◆ DATA FOR THIS TASK
______________________________
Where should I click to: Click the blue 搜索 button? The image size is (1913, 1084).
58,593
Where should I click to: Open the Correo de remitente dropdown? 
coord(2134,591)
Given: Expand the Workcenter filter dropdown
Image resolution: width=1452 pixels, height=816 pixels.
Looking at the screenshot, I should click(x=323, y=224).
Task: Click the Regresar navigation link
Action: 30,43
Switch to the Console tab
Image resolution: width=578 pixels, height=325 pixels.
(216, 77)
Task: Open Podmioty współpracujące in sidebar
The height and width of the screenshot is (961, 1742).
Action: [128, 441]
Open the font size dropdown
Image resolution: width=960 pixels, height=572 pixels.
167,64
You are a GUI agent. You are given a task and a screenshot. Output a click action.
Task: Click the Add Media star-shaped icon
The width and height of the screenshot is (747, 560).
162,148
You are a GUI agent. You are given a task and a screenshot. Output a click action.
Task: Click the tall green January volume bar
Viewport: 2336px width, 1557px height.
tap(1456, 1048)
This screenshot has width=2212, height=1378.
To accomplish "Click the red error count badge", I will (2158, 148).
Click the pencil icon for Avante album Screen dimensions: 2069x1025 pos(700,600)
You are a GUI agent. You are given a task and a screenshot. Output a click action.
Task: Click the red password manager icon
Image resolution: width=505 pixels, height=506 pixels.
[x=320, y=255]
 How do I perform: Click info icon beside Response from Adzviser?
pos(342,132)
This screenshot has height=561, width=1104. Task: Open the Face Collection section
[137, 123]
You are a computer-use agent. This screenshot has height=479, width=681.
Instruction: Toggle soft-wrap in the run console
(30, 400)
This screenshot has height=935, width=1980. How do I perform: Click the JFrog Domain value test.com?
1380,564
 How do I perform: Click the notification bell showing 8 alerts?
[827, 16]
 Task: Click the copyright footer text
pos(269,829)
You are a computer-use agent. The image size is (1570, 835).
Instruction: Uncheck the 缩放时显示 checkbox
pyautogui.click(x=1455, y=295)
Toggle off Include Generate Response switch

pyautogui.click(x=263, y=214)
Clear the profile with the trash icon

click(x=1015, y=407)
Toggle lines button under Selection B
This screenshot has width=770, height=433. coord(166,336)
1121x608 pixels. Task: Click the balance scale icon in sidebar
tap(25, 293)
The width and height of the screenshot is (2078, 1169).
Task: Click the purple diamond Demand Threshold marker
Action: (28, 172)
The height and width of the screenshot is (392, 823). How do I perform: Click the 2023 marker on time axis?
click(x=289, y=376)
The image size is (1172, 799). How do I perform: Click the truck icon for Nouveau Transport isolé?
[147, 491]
______________________________
◆ YOUR GOAL
Copy out every line from the material above where the string "computer" turns up.

◆ OUTPUT FOR THIS EXERCISE
You are a computer-use agent. This screenshot has height=479, width=681.
You are a computer-use agent. The image size is (1570, 835).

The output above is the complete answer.